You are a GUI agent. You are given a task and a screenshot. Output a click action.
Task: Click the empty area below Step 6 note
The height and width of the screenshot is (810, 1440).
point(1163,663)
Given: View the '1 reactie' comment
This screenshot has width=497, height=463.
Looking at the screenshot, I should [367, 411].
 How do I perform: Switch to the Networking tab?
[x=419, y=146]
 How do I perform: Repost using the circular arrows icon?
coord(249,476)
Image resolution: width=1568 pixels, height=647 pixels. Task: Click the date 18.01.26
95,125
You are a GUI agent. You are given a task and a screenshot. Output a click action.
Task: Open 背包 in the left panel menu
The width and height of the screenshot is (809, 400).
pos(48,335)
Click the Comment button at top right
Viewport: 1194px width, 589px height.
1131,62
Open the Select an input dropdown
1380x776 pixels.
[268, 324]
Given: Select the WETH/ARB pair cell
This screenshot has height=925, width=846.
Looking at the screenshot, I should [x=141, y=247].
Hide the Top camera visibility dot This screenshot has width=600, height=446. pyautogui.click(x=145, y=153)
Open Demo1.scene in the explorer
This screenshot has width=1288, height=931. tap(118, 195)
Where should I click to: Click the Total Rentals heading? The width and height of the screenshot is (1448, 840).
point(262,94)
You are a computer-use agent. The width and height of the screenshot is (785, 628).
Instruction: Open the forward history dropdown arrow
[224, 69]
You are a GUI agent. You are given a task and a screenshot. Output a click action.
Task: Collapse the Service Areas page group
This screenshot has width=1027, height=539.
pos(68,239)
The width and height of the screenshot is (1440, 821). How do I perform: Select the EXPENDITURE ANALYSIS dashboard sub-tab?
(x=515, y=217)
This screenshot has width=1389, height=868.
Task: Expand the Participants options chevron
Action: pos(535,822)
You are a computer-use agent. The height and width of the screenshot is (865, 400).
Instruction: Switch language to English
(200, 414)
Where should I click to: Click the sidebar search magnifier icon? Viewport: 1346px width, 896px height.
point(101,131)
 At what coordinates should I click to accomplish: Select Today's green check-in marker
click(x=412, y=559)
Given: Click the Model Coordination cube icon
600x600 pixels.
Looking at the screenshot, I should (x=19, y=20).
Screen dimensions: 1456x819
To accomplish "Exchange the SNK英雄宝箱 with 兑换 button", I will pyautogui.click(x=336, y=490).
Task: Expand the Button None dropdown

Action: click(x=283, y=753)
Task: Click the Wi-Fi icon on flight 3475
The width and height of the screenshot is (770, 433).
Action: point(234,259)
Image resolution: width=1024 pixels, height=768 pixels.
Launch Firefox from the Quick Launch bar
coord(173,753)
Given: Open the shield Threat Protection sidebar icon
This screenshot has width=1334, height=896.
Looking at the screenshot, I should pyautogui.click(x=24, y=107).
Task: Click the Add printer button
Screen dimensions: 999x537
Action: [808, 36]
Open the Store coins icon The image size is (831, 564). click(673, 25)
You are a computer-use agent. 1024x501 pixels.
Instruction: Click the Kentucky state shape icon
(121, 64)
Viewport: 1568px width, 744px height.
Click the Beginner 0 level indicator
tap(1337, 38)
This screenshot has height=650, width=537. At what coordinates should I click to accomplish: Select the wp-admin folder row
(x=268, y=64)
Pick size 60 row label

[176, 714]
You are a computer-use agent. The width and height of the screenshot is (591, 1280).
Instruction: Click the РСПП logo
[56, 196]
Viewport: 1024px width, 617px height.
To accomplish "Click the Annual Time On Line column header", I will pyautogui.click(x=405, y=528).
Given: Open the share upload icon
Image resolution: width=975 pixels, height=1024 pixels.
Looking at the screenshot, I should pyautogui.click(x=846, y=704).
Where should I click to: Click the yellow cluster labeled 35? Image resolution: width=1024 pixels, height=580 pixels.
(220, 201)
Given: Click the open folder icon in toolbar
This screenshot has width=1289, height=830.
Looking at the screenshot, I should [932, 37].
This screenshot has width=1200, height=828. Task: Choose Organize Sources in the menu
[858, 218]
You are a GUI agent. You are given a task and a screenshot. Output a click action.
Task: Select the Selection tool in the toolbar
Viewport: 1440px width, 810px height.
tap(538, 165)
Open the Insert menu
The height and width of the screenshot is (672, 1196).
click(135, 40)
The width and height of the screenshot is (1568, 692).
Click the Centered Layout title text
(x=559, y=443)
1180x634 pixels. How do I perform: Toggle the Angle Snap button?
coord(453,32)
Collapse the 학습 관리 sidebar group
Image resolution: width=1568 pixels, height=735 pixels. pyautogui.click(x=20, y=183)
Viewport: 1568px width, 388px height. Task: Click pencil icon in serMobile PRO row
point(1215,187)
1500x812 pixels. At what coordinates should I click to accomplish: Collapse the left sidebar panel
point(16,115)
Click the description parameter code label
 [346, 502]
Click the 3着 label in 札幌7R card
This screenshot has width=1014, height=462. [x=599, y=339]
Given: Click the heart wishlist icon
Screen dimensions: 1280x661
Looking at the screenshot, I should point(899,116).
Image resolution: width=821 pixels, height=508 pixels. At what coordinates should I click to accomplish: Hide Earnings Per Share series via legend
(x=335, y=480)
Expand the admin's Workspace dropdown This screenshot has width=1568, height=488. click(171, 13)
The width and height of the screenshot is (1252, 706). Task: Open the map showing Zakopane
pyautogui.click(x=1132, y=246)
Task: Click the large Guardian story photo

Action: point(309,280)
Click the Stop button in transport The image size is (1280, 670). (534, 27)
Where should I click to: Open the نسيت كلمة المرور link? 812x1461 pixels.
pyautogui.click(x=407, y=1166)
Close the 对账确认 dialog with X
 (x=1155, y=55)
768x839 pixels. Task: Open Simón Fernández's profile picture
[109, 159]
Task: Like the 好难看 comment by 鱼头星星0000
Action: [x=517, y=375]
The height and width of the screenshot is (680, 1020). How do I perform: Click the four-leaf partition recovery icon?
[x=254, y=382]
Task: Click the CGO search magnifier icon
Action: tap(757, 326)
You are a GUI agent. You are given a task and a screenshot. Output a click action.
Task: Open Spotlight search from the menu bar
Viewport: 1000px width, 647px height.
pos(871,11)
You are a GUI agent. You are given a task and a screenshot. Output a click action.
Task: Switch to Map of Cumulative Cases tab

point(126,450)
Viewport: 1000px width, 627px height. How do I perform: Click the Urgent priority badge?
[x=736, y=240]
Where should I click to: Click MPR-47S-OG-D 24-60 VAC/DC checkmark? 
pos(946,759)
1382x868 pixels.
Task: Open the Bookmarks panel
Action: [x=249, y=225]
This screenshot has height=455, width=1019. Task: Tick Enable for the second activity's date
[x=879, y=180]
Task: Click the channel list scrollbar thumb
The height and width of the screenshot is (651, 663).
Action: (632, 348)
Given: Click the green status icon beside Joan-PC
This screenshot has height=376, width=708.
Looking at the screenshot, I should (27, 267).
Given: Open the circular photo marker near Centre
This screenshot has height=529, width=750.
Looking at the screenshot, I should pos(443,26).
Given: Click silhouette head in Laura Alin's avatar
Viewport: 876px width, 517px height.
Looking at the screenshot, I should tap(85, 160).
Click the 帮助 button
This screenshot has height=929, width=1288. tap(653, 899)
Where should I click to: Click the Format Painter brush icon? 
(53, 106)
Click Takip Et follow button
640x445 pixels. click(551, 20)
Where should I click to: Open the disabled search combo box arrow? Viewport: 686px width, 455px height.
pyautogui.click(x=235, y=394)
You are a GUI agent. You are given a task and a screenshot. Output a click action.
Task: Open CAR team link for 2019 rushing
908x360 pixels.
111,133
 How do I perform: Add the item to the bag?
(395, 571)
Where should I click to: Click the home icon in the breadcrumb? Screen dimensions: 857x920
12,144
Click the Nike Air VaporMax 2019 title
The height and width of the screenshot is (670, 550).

◆ Prompt ◆
Transcribe each entry. Leave nothing out.

◆ Output for this exercise ◆
You are a GUI agent. You are given a task and a screenshot. Output a click action.
Task: Click the empty area below Step 6 note
The height and width of the screenshot is (810, 1440).
point(1163,663)
Given: View the '1 reactie' comment
This screenshot has width=497, height=463.
Looking at the screenshot, I should [367, 411].
 How do I perform: Switch to the Networking tab?
[x=419, y=146]
 How do I perform: Repost using the circular arrows icon?
coord(249,476)
Image resolution: width=1568 pixels, height=647 pixels. Task: Click the date 18.01.26
95,125
You are a GUI agent. You are given a task and a screenshot. Output a click action.
Task: Open 背包 in the left panel menu
The width and height of the screenshot is (809, 400).
pos(48,335)
Click the Comment button at top right
Viewport: 1194px width, 589px height.
1131,62
Open the Select an input dropdown
1380x776 pixels.
[268, 324]
Given: Select the WETH/ARB pair cell
This screenshot has height=925, width=846.
Looking at the screenshot, I should [x=141, y=247].
Hide the Top camera visibility dot This screenshot has width=600, height=446. pyautogui.click(x=145, y=153)
Open Demo1.scene in the explorer
This screenshot has width=1288, height=931. tap(118, 195)
Where should I click to: Click the Total Rentals heading? The width and height of the screenshot is (1448, 840).
point(262,94)
You are a computer-use agent. The width and height of the screenshot is (785, 628).
Instruction: Open the forward history dropdown arrow
[224, 69]
You are a GUI agent. You are given a task and a screenshot. Output a click action.
Task: Collapse the Service Areas page group
This screenshot has width=1027, height=539.
pos(68,239)
The width and height of the screenshot is (1440, 821). How do I perform: Select the EXPENDITURE ANALYSIS dashboard sub-tab?
(x=515, y=217)
This screenshot has width=1389, height=868.
Task: Expand the Participants options chevron
Action: pos(535,822)
You are a computer-use agent. The height and width of the screenshot is (865, 400).
Instruction: Switch language to English
(200, 414)
Where should I click to: Click the sidebar search magnifier icon? Viewport: 1346px width, 896px height.
point(101,131)
 At what coordinates should I click to accomplish: Select Today's green check-in marker
click(x=412, y=559)
Given: Click the Model Coordination cube icon
600x600 pixels.
Looking at the screenshot, I should (x=19, y=20).
Screen dimensions: 1456x819
To accomplish "Exchange the SNK英雄宝箱 with 兑换 button", I will pyautogui.click(x=336, y=490).
Task: Expand the Button None dropdown

Action: click(x=283, y=753)
Task: Click the Wi-Fi icon on flight 3475
The width and height of the screenshot is (770, 433).
Action: point(234,259)
Image resolution: width=1024 pixels, height=768 pixels.
Launch Firefox from the Quick Launch bar
coord(173,753)
Given: Open the shield Threat Protection sidebar icon
This screenshot has width=1334, height=896.
Looking at the screenshot, I should pyautogui.click(x=24, y=107).
Task: Click the Add printer button
Screen dimensions: 999x537
Action: [808, 36]
Open the Store coins icon The image size is (831, 564). click(673, 25)
You are a computer-use agent. 1024x501 pixels.
Instruction: Click the Kentucky state shape icon
(121, 64)
Viewport: 1568px width, 744px height.
Click the Beginner 0 level indicator
tap(1337, 38)
This screenshot has height=650, width=537. At what coordinates should I click to accomplish: Select the wp-admin folder row
(x=268, y=64)
Pick size 60 row label

[176, 714]
You are a computer-use agent. The width and height of the screenshot is (591, 1280).
Instruction: Click the РСПП logo
[56, 196]
Viewport: 1024px width, 617px height.
To accomplish "Click the Annual Time On Line column header", I will pyautogui.click(x=405, y=528).
Given: Open the share upload icon
Image resolution: width=975 pixels, height=1024 pixels.
Looking at the screenshot, I should pyautogui.click(x=846, y=704).
Where should I click to: Click the yellow cluster labeled 35? Image resolution: width=1024 pixels, height=580 pixels.
(220, 201)
Given: Click the open folder icon in toolbar
This screenshot has width=1289, height=830.
Looking at the screenshot, I should [932, 37].
This screenshot has width=1200, height=828. Task: Choose Organize Sources in the menu
[858, 218]
You are a GUI agent. You are given a task and a screenshot. Output a click action.
Task: Select the Selection tool in the toolbar
Viewport: 1440px width, 810px height.
tap(538, 165)
Open the Insert menu
The height and width of the screenshot is (672, 1196).
click(135, 40)
The width and height of the screenshot is (1568, 692).
Click the Centered Layout title text
(x=559, y=443)
1180x634 pixels. How do I perform: Toggle the Angle Snap button?
coord(453,32)
Collapse the 학습 관리 sidebar group
Image resolution: width=1568 pixels, height=735 pixels. pyautogui.click(x=20, y=183)
Viewport: 1568px width, 388px height. Task: Click pencil icon in serMobile PRO row
point(1215,187)
1500x812 pixels. At what coordinates should I click to accomplish: Collapse the left sidebar panel
point(16,115)
Click the description parameter code label
 [346, 502]
Click the 3着 label in 札幌7R card
This screenshot has width=1014, height=462. [x=599, y=339]
Given: Click the heart wishlist icon
Screen dimensions: 1280x661
Looking at the screenshot, I should point(899,116).
Image resolution: width=821 pixels, height=508 pixels. At what coordinates should I click to accomplish: Hide Earnings Per Share series via legend
(x=335, y=480)
Expand the admin's Workspace dropdown This screenshot has width=1568, height=488. click(171, 13)
The width and height of the screenshot is (1252, 706). Task: Open the map showing Zakopane
pyautogui.click(x=1132, y=246)
Task: Click the large Guardian story photo

Action: point(309,280)
Click the Stop button in transport The image size is (1280, 670). (534, 27)
Where should I click to: Open the نسيت كلمة المرور link? 812x1461 pixels.
pyautogui.click(x=407, y=1166)
Close the 对账确认 dialog with X
 (x=1155, y=55)
768x839 pixels. Task: Open Simón Fernández's profile picture
[109, 159]
Task: Like the 好难看 comment by 鱼头星星0000
Action: [x=517, y=375]
The height and width of the screenshot is (680, 1020). How do I perform: Click the four-leaf partition recovery icon?
[x=254, y=382]
Task: Click the CGO search magnifier icon
Action: tap(757, 326)
You are a GUI agent. You are given a task and a screenshot. Output a click action.
Task: Open Spotlight search from the menu bar
Viewport: 1000px width, 647px height.
pos(871,11)
You are a GUI agent. You are given a task and a screenshot. Output a click action.
Task: Switch to Map of Cumulative Cases tab

point(126,450)
Viewport: 1000px width, 627px height. How do I perform: Click the Urgent priority badge?
[x=736, y=240]
Where should I click to: Click MPR-47S-OG-D 24-60 VAC/DC checkmark? 
pos(946,759)
1382x868 pixels.
Task: Open the Bookmarks panel
Action: [x=249, y=225]
This screenshot has height=455, width=1019. Task: Tick Enable for the second activity's date
[x=879, y=180]
Task: Click the channel list scrollbar thumb
The height and width of the screenshot is (651, 663).
Action: (632, 348)
Given: Click the green status icon beside Joan-PC
This screenshot has height=376, width=708.
Looking at the screenshot, I should (27, 267).
Given: Open the circular photo marker near Centre
This screenshot has height=529, width=750.
Looking at the screenshot, I should pos(443,26).
Given: Click silhouette head in Laura Alin's avatar
Viewport: 876px width, 517px height.
Looking at the screenshot, I should tap(85, 160).
Click the 帮助 button
This screenshot has height=929, width=1288. tap(653, 899)
Where should I click to: Click the Format Painter brush icon? 
(53, 106)
Click Takip Et follow button
640x445 pixels. click(551, 20)
Where should I click to: Open the disabled search combo box arrow? Viewport: 686px width, 455px height.
pyautogui.click(x=235, y=394)
You are a GUI agent. You are given a task and a screenshot. Output a click action.
Task: Open CAR team link for 2019 rushing
908x360 pixels.
111,133
 How do I perform: Add the item to the bag?
(395, 571)
Where should I click to: Click the home icon in the breadcrumb? Screen dimensions: 857x920
12,144
Click the Nike Air VaporMax 2019 title
The height and width of the screenshot is (670, 550).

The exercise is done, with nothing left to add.